Using Confluent Cloud KSQLDB, is it possible to join an existing stream with the results of a pull query from a persistent query table?
My use case:
- user sends a prompt message to a prompt topic asking a question about a user, such as ‘which department does Sam work in?’.
- The message goes into a prompt stream.
- In order for ChatGPT to answer this question, it needs context (the latest data about users) appended to the original prompt … while the prompt is in motion. The user data exists in a persistent query table.
- I want to create new stream that includes the original prompt question string concatenated with a string containing the latest user data results of a pull query on the table.
- After augmenting the prompt, the new stream goes to an Azure Function Sink that calls the ChatGPT API.
I need help with step 4, if it is possible.
I am aware there are other ways to augment a chatgpt prompt using a embeddings and vector database.
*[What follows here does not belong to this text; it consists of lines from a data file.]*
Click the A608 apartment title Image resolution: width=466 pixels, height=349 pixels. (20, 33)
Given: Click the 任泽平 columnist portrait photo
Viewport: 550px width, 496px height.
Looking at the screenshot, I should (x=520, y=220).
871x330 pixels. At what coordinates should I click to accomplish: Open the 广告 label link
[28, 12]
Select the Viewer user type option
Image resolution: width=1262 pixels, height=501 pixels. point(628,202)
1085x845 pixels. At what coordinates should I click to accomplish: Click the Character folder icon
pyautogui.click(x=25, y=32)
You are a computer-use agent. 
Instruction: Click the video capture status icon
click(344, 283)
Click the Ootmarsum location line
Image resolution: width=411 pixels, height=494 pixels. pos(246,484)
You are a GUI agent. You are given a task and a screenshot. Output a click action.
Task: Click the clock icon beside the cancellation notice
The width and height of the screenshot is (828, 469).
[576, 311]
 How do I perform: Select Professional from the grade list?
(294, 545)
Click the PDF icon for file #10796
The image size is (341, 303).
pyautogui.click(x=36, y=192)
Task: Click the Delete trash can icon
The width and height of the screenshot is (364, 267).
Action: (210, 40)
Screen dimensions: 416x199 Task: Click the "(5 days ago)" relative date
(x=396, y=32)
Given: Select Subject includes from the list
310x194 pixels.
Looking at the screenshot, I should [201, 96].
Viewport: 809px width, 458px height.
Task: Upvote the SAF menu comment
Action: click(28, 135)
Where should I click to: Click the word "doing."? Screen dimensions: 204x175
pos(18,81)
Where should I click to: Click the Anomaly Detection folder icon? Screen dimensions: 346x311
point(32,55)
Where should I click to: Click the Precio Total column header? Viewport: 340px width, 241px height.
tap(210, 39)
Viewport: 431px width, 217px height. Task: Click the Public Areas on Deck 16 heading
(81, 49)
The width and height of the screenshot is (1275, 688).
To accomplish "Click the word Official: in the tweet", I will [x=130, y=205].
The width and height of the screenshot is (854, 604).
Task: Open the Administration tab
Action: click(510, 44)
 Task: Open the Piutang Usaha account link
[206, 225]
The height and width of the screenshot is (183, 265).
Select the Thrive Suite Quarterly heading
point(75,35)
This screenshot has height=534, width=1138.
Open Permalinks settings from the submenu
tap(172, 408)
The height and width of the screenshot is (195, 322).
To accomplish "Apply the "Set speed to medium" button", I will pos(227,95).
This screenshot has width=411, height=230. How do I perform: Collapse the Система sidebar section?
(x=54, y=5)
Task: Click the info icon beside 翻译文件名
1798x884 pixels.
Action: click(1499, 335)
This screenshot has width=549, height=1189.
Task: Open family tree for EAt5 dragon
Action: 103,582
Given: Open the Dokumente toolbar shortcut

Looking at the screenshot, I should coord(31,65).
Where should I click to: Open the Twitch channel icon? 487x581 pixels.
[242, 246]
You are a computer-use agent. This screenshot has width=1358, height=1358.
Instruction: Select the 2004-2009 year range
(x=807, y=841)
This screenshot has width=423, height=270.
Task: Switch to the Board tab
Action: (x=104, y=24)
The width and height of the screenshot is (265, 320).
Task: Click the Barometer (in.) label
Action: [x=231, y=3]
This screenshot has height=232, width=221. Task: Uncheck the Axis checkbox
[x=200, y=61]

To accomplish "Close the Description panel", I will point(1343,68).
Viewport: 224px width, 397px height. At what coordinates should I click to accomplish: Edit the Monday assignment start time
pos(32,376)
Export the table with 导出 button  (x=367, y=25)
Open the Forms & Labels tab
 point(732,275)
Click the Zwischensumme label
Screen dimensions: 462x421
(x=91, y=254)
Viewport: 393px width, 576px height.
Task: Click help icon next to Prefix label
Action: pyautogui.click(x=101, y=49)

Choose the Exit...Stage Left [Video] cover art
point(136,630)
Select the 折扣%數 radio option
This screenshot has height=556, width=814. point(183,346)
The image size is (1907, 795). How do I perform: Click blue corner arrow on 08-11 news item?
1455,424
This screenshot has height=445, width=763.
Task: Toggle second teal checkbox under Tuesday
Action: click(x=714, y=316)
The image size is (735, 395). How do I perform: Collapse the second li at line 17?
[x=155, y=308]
But, I am trying to simply leverage data in a persistent table as another option for my clients.
I am also aware that I could use KSQL API outside of Confluent Cloud to perform the pull query and augment the prompt there. That is my backup plan. My preference would be to be able to do it while the data is in motion using stream processing. This use case is for small datasets that do not require a vector database.
What would a CREATE STREAM look like that grabs a snapshot of the latest values of the users, converts it to a string in the new streams output?